Она прошлась вкруг ноги.
— А это что? — Лола указала на черные алюминиевые коробки, приваренные возле гнезда.
— Там процессоры. Расположение мне самому не нравится.
— Зачем они нужны?
— Блок управления. Хранение данных, джи-пи-эс, вай-фай и тому подобное.
— В твоей ноге есть вай-фай?
— Без него никак. Иначе она не могла бы взаимодействовать с онлайновым интерфейсом определения траектории.
Брови Лолы поползли вверх.
— Ноге не нужно указывать, куда ступать. Достаточно один раз сказать ей, куда идти, и она сама рассчитает, как туда попасть. Это основная инкапсуляция.
Лола оглянулась на ногу. Не думаю, что она поняла про инкапсуляцию. Она опустилась на колени и провела по металлу пальцами.
— Сейчас надену. — Я подтянул офисное кресло и стал отстегивать Экзегезу.

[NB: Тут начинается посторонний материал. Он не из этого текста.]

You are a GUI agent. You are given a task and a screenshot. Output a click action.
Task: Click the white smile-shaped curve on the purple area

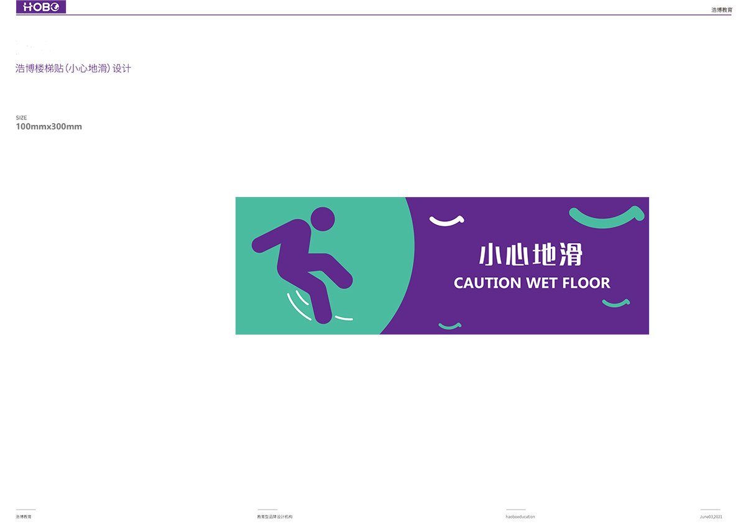click(447, 220)
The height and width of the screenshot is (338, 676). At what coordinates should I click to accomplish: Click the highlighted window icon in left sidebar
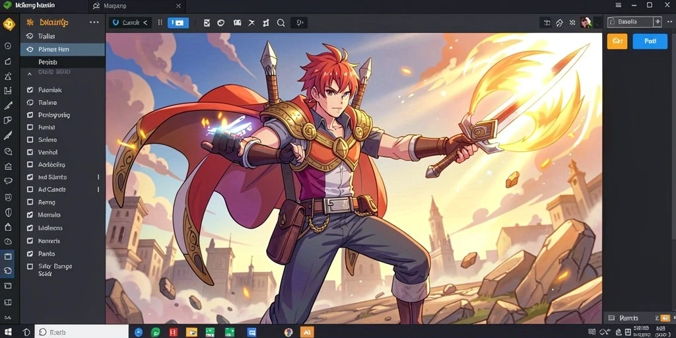click(x=8, y=257)
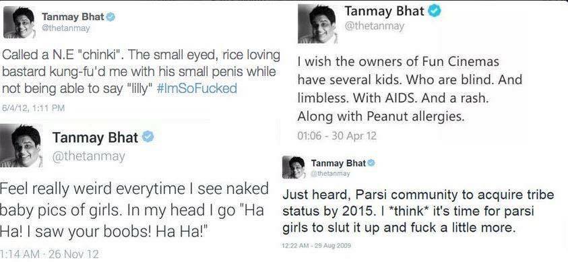Viewport: 568px width, 262px height.
Task: Click verified badge on the 26 Nov 12 tweet
Action: click(148, 137)
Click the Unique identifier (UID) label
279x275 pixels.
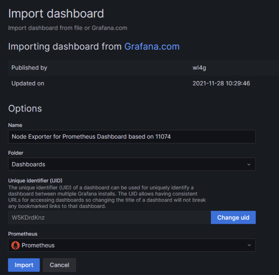point(35,180)
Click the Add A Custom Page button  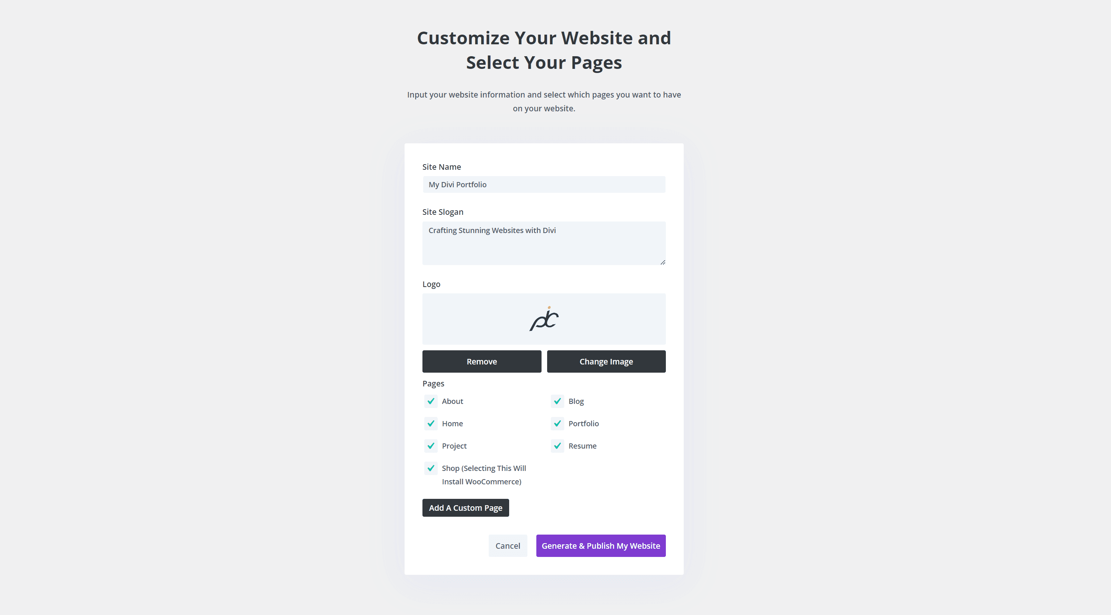[x=466, y=508]
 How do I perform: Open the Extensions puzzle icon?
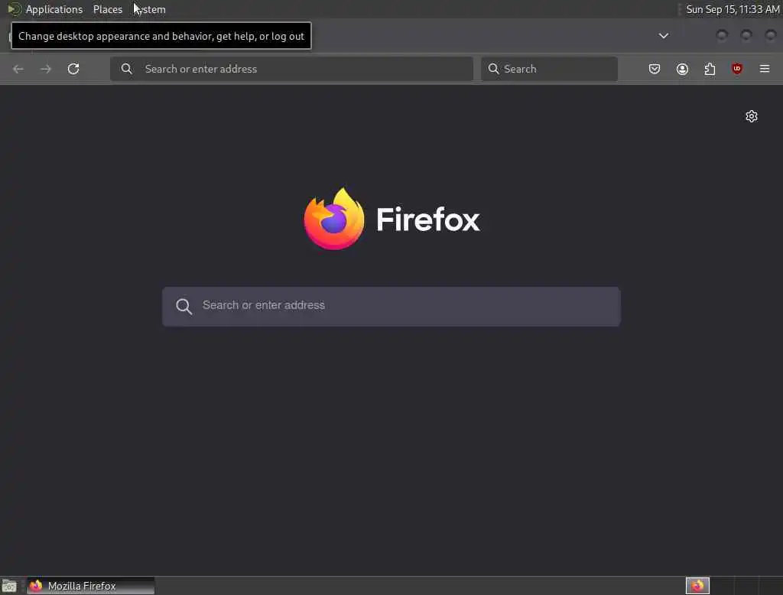[710, 69]
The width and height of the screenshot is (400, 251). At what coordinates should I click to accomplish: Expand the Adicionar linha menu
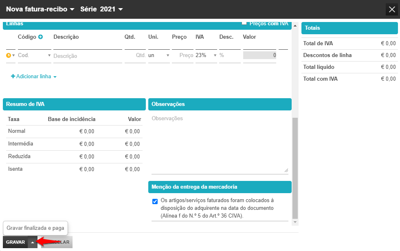[x=55, y=77]
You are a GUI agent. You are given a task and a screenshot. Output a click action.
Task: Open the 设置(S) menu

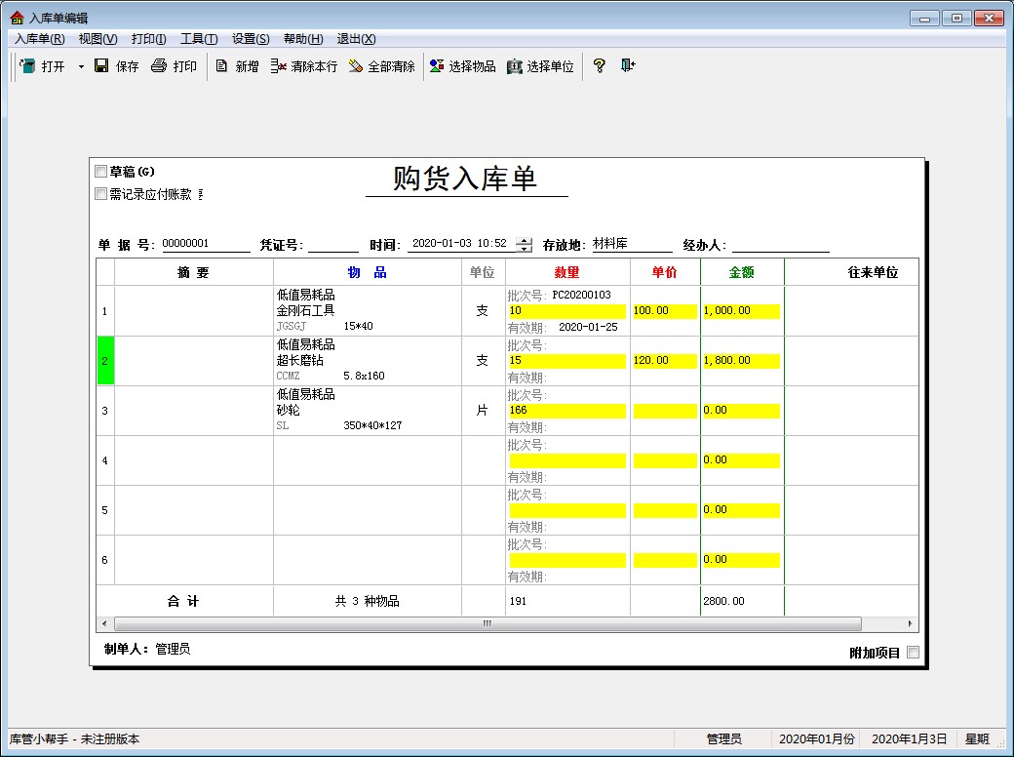(x=251, y=39)
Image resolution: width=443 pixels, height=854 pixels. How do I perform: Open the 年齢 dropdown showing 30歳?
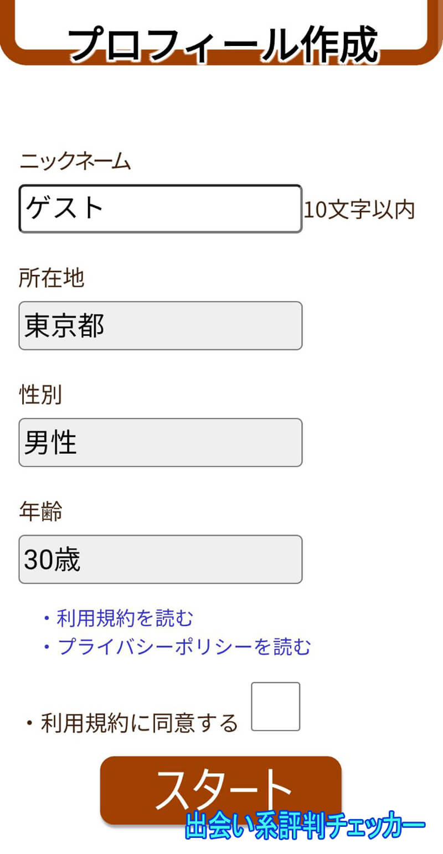tap(160, 559)
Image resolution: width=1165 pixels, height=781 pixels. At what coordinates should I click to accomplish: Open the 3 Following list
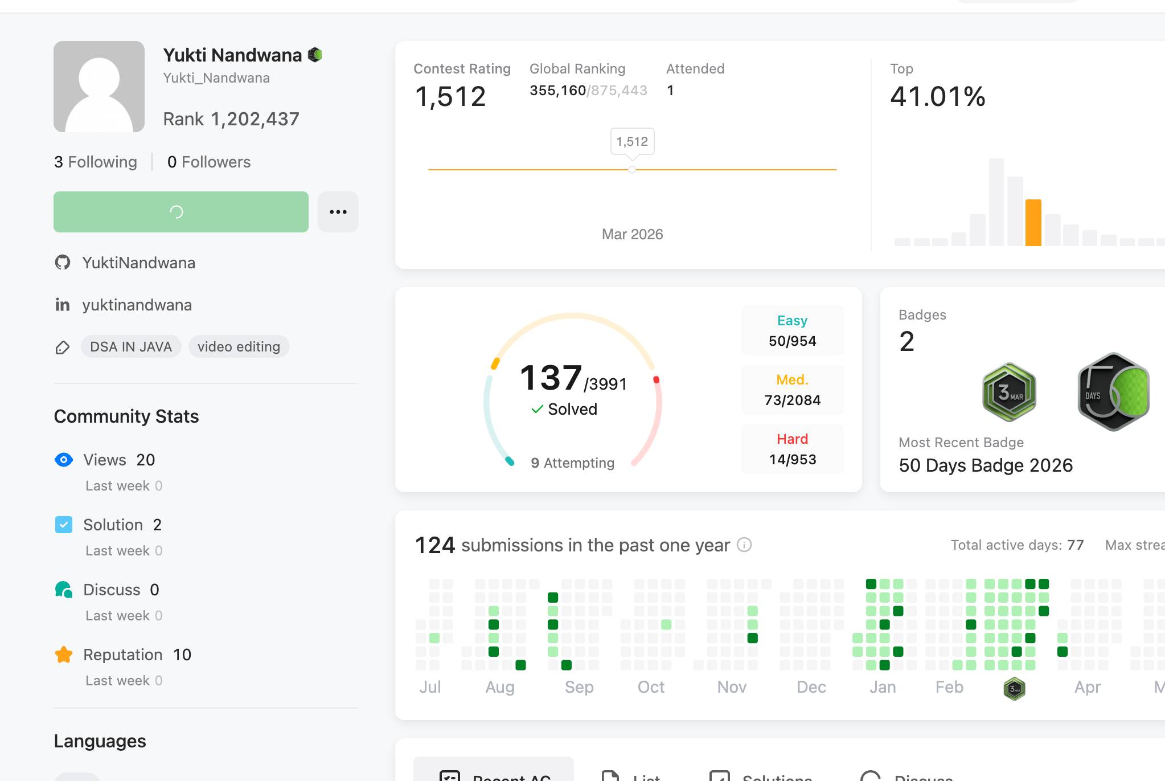point(96,162)
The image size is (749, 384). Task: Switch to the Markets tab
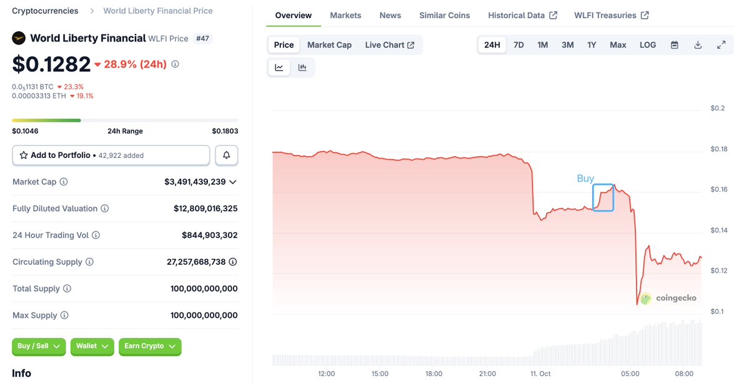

Та со звоном упала, а я щелкнул переключателем на новой ноге, чтобы перевести ее в согнутое положение. Зашипела гидравлика. Я вставил культю в гнездо. Ничего особенного. Еще одно место, где можно пристроить бедро.
— Ремней не будет?
Я мотнул головой:
— Я в ней отдыхаю. — Выровняв равновесие, я встал на ногу. — Готова?
Лола кивнула. Я включил питание. Почти беззвучно заработали сервомагниты. Имелся ряд кнопок для простых действий, и я выбрал короткий променад. Нога согнулась в трех местах и скользнула вперед. Опершись на нее, я подобающе шагнул настоящей ногой. Это была самая неуклюжая часть процедуры. Меня это никак не устраивало. Все это время Лола молчала.
Я прочистил горло:
— Что скажешь?
— О Чарли, она прекрасна. Она абсолютно прекрасна.
— Надо же, — сказал я. — Рад слышать. Спасибо.
Проводив Лолу наверх, я вернулся в четвертую лабораторию и уселся на пол рядом с ногой. Я надеялся, что Лоле нога понравится, но ручаться не мог. Ее реакция превзошла все мои ожидания.
Потом мне стало грустно. Логичнее было обратное, но так уж вышло. Я всегда испытывал печаль по завершении проекта. Я безумствовал, был полон решимости, волновался, а затем тосковал, потому что работа заканчивалась и исправлять было нечего. Я не сводил глаз с ноги. До меня дошло, что я не избавился от недочетов. Я лишь отодвинул их на задний план. Я создал ногу, которая могла ходить сама, — это так, но теперь я видел, что всему есть предел. Все дальнейшие усовершенствования могли быть лишь поэтапными, ибо тормозом становилось мое собственное тело.
Было уже поздно. Лаборанты разошлись. Я поглядел на мою ногу. На хорошую. То есть я не имел в виду, что она хороша. Не хороша, а досталась мне от рождения. Я закатал брючину и повертел ею так и сяк. Она была жирной, слабой и заурядной. Чем дольше я на нее смотрел, тем больше она меня раздражала.